Neil again:
Neglect of original characters is something I've moaned about more than once in the past, since in many (though not all) cases they are severely underwritten, underdescribed, badly named, and little more than one-dimensional cyphers to give 'our heroes' something to play off
against. ...
Likewise settings,which can be nothing more than an abstract locale in which the action takes place, and consequently left all but
undescribed.
I agree, poor settings and the seeming antipathy to original characters (aka Mary-Sues) are two of my pet peeves of fanfic. The whole anti-Mary-Sue feeling has (IMO) done more to stultify B7 fanfic than anything else. I'd rather put up with a whole host of blatant Mary-Sues in the hope that people felt freer to invent new characters and new situations.
After all, very few (if any?) episodes stuck rigidly to the cast members only, nearly all acquired some new (and often interesting) characters for Our Heroes to play off/with. Moreover I assume the predilection for quarry-of-the-weekism stemmed from budget constraints and they would cheerfully have gone somewhere with interesting scenery had costs allowed.
Tavia
At 01:05 AM 2/11/01 +0000, Tavia Chalcraft wrote:
...poor settings and the seeming antipathy to original characters (aka Mary-Sues) are two of my pet peeves of fanfic. The whole anti-Mary-Sue feeling has (IMO) done more to stultify B7 fanfic than anything else. I'd rather put up with a whole host of blatant Mary-Sues in the hope that people felt freer to invent new characters and new situations.
This is reminiscent of the "Alternate Universe" discussion--and again I don't think either way of looking at things is intrinsically better than the other. Myself, I like the convenience of a pre-established (yet conveniently vague) universe and timeline, *and* prefab characters (with conveniently vague back-stories). It's like having a sous-chef to peel my plot potatoes and grease my characterizational cookie-sheets, thus freeing me up to create exotic and luxurious (to the sufficiently refined palate ;-p) literary meals without having to do all that bloody tedious *work*...and ain't nobody forcing nobody to eat it...
--Penny "Iron Chef Botulism" Dreadful -- "These must be T.V. potatoes." --The Inn Chef
From: Penny Dreadful pennydreadful@powersurfr.com
Myself, I like the convenience of a pre-established (yet conveniently vague) universe and timeline, *and* prefab characters (with conveniently vague back-stories).
That, to me, is one of the appeals of fanfic, both writing and reading. You don't have to start from scratch every time, and the convenient vagueness of the universe and the character backstories allows them to be tweaked whichever way the writer wants.
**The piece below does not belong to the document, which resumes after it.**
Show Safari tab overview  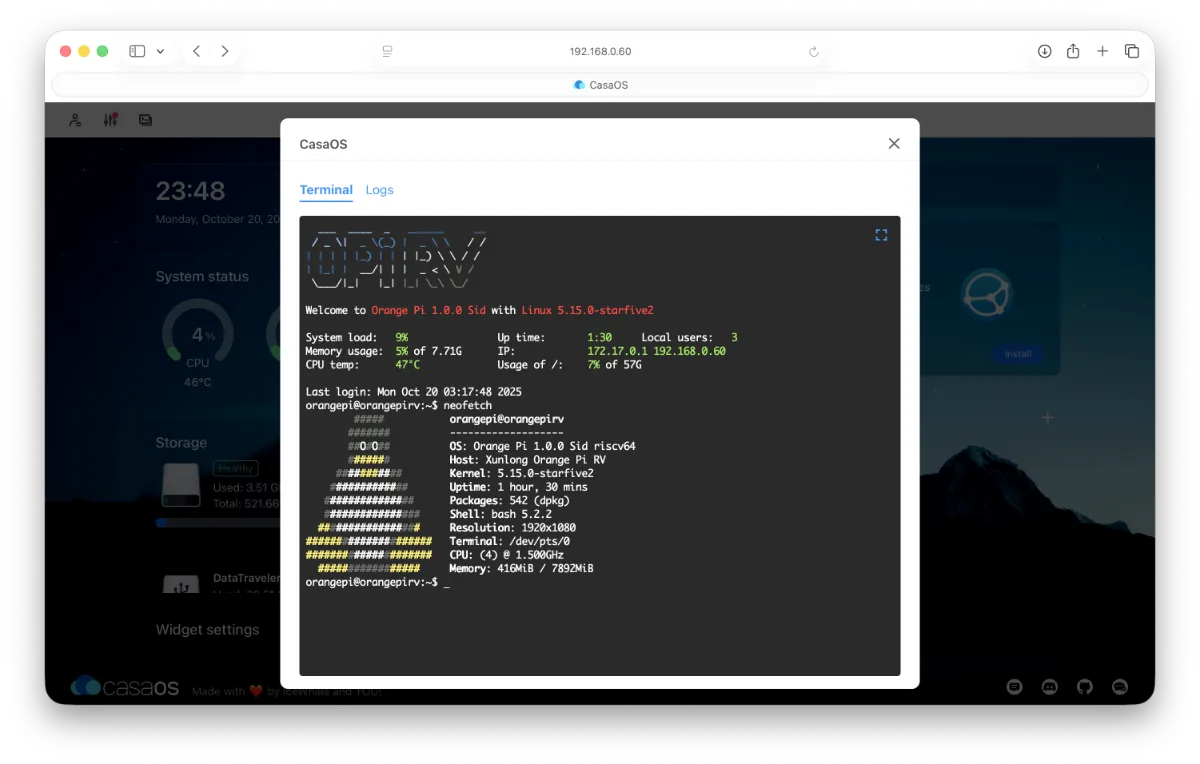click(1132, 51)
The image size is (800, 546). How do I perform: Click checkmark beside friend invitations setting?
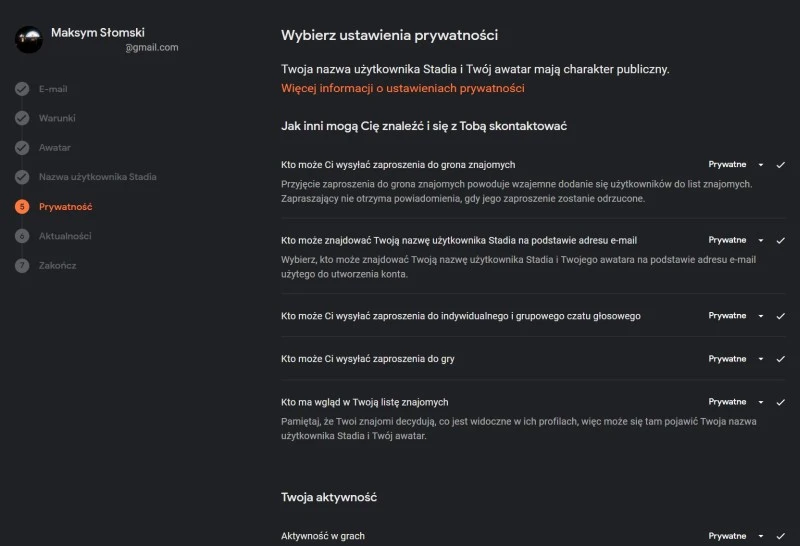780,164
However, I prefer to see this convenient vagueness used 'as a springboard rather than an ironing board' (to quote from a review of an album by the Subhumans, not that many people on the Lyst will even have heard of them) and one-dimensionalising original character (m or f) and background is IMO a near guaranteed way of ironing a story out flat. I'd like to think that if writers really cared about their fiction *as fiction* then they would pay attention to such matters. Clearly many fan writers do. Some don't. And I've just been struck by a vision of a hypothetical piece of fan art, depicting the Liberator crew, which features a brilliantly rendered Avon in the company of four or five stick figures with smileys on their faces. Unfortunately I can't draw, otherwise I'd have a go. (I could probably - *probably* - manage the stick figures but the Avon would be a bit of a poser.)
Neil (who keeps typing 'the Lust' instead of 'the Lyst')
PS Preface quotes from Crass, eh? Attagirl! Though good job you stuck to those two lines because I can't really see Travis 'trapped in a haze and flow of bridal gown'.
At 04:31 PM 2/11/01 +0000, Neil Faulkner wrote:
Subhumans, not that many people on the Lyst will even have heard of them)
Heard of, heard, own albums by, &c. Blake the rebel's dead, got kicked in the head... ;-p
...Though good job you stuck to those two lines because I can't really see Travis 'trapped in a haze and flow of bridal gown'.
But he *is* (cf. "Zenith" p. 42) Poison In A Pretty Pill...;-p
--"Dave" -- "This is the kind of conversation that can only end in a gunshot."